Categories: Articles

Great Advertising (From An Unexpected Brand)

Have you seen this ad?

When was the last time you paid attention to a commercial about toilet paper? Or even cared to?

Kimberly-Clark‘s Cottonelle brand (not a client) has come out with dispenser packaging for its Fresh Care Flushable Dry Wipes product. Yes, a moist and flushable toilet paper. Innovative product? Maybe. Stunning Cannes-worthy advertising? Nope. But it’s short. It’s to the point. It catches your attention. It makes you smile. But, more importantly, it makes you ask yourself a bigger question: why do we wipe the way that we do and doesn’t this make much more sense?

The butt of the joke.

In marketing, we tend to focus too much on the humor or shock tactics to drive attention. This simple (and effective) ad works on many levels: it clearly explains the product in a way that makes us smile and relate to it. It provokes us to think about our current habits. It creates a strong case for a consumer trial the next time we’re wandering down the toilet paper aisle. It doesn’t need to be flashy. It needs to be informative.

Too much time.

If I’m going to be honest, even blogging about this ad kills my point, because I’m giving this too much attention and time. Great advertising acts as an engine to transmit brand information.
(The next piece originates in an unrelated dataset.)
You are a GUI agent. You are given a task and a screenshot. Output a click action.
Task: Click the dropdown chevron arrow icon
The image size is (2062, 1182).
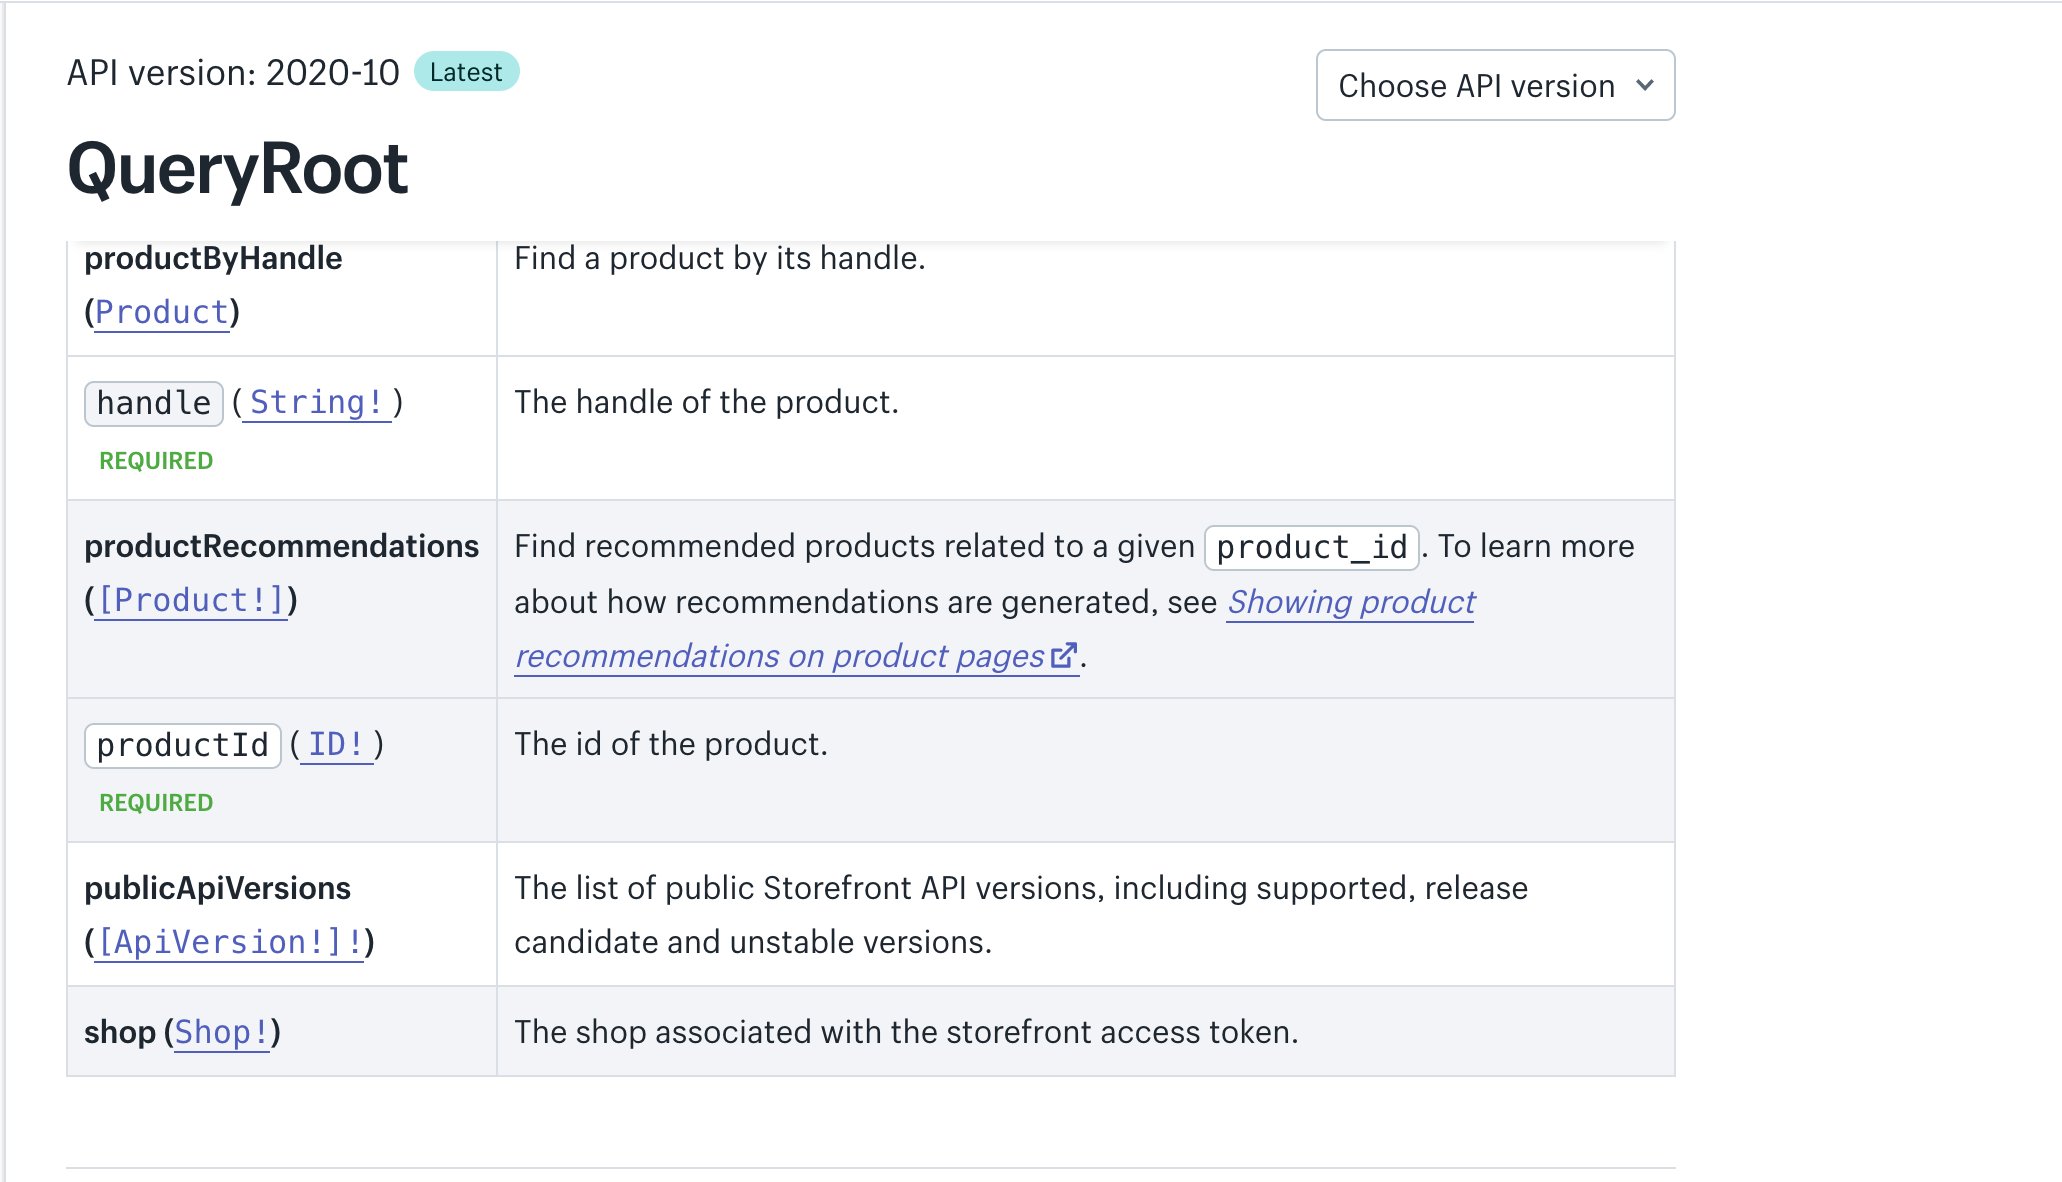(1644, 86)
In a world of Facebook and Twitter many will argue that you need hashtags, content marketing  and a bunch of followers to get people buzzing about this product. For my dollar, this makes much more sense: tell people about it, get them to smile, get them to recognize a new behavior, and get them to consider a trial.

That reminds me.

One of my current business partners used to have a sign on his wall. It read: "Be brilliant. Be brief. Be gone." It’s a lesson that advertisers, presenters, brands and more could learn from. Regardless of the product, production, casting or originality of the idea, by my estimates, Cottonelle nailed this execution. It’s also a reminder that not everything has to be jaw dropping… it just has to make the strategy and insight come to life in a way that captures the consumer’s very valuable attention.

Great advertising doesn’t always look like the way we typically define great advertising.